Map type BPF_MAP_TYPE_SOCKMAP
The socket map is a specialized map type which hold network sockets as value.
Usage
This map type can be use too lookup a pointer to a socket with the bpf_map_lookup_elem
helper function, which then can be passed to helpers such as bpf_sk_assign
or the a map reference can be used directly in a range of helpers such as bpf_sk_redirect_map
, bpf_msg_redirect_map
and bpf_sk_select_reuseport
. All of the above cases redirect a packet or connection in some way, the details differ depending on the program type and the helper function, so please visit the specific pages for details.
Note
Sockets returned by bpf_map_lookup_elem
are ref-counted, so the caller must call bpf_sk_release
in all code paths where the returned socket is not NULL before exiting the program. This is enforced by the verifier which will throw a Unreleased reference
error if socket pointers are not released.

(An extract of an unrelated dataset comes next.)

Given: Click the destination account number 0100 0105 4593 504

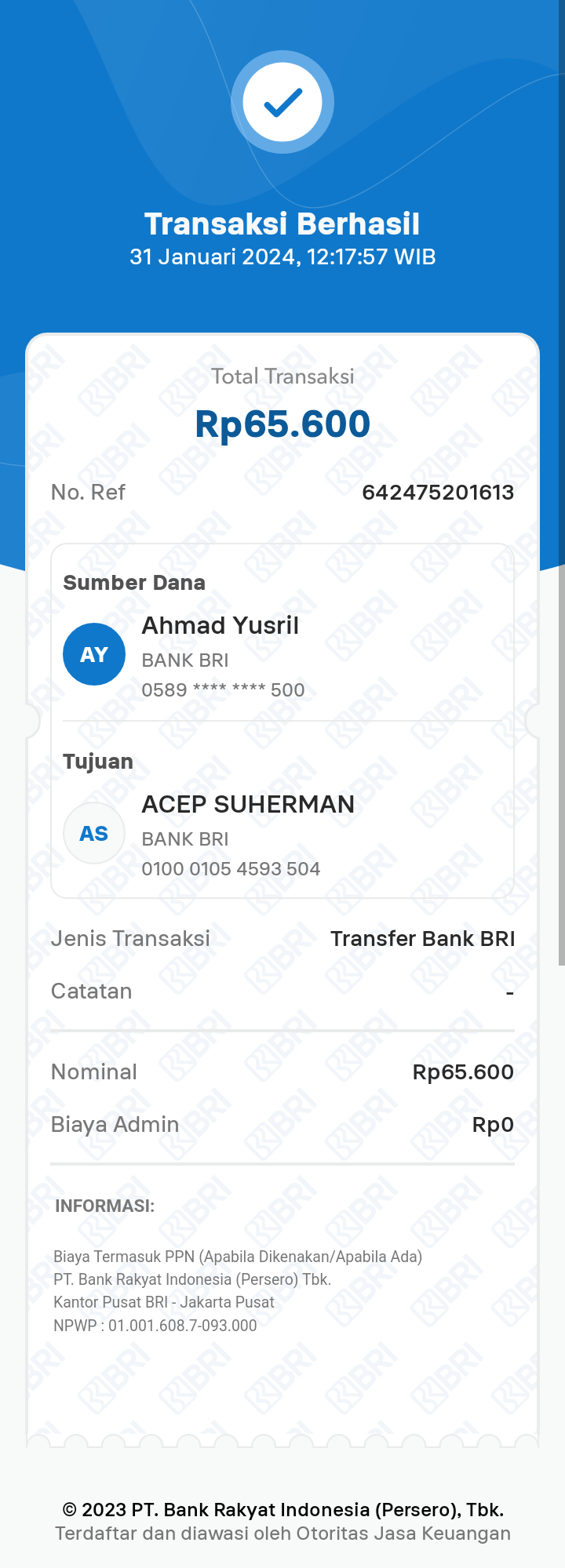Looking at the screenshot, I should point(231,869).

This map can also be manipulated from kernel space, the main use-case for doing so seems to be to manage the contents of the map automatically from program types that trigger on socket events. This would allow 1 program to manage the contents of the map, and another to do the actual redirecting on packet events.
BPF_PROG_TYPE_SK_MSG
and BPF_PROG_TYPE_SK_SKB
programs can be attached to this map type. When a socket is inserted into the map, its socket callbacks will be replaced with these programs.

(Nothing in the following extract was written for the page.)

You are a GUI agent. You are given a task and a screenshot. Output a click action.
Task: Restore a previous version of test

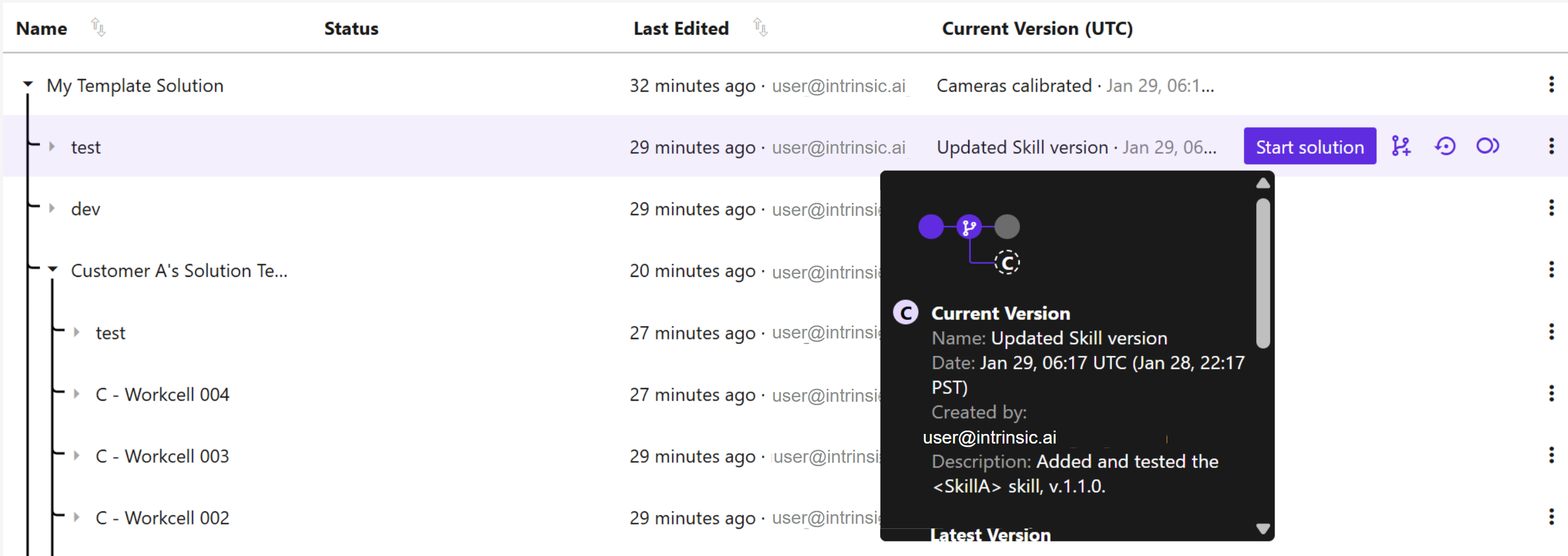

The attach types for the map programs are:
msg_parser
program -BPF_SK_MSG_VERDICT
.stream_parser
program -BPF_SK_SKB_STREAM_PARSER
.stream_verdict
program -BPF_SK_SKB_STREAM_VERDICT
.skb_verdict
program -BPF_SK_SKB_VERDICT
.
A sock object may be in multiple maps, but can only inherit a single parse or verdict program. If adding a sock object to a map would result in having multiple parser programs the update will return an EBUSY
error.
Warning
Users are not allowed to attach stream_verdict and skb_verdict programs to the same map.
Attributes
The value_size
must always be 4
and the key_size
must always be 8
.
Syscall commands
The following syscall commands work with this map type:
Helper functions
bpf_map_delete_elem
bpf_map_lookup_elem
bpf_map_update_elem
bpf_msg_redirect_map
bpf_sk_redirect_map
bpf_sk_select_reuseport
bpf_sock_map_update
Flags
BPF_F_NUMA_NODE
When set, the numa_node
attribute is respected during map creation.
BPF_F_RDONLY
Setting this flag will make it so the map can only be read via the syscall interface, but not written to.

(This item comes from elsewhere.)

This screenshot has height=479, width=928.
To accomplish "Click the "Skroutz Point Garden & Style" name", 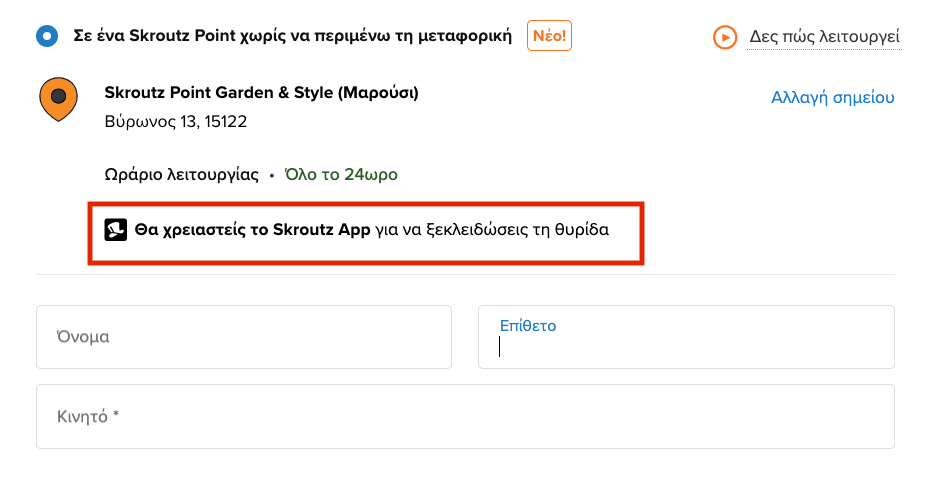I will coord(261,93).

For details please check the generic description.
BPF_F_WRONLY
Setting this flag will make it so the map can only be written to via the syscall interface, but not read from.
BPF_F_RDONLY_PROG
Setting this flag will make it so the map can only be read via helper functions, but not written to.
For details please check the generic description.
BPF_F_WRONLY_PROG
Setting this flag will make it so the map can only be written to via helper functions, but not read from.
For details please check the generic description.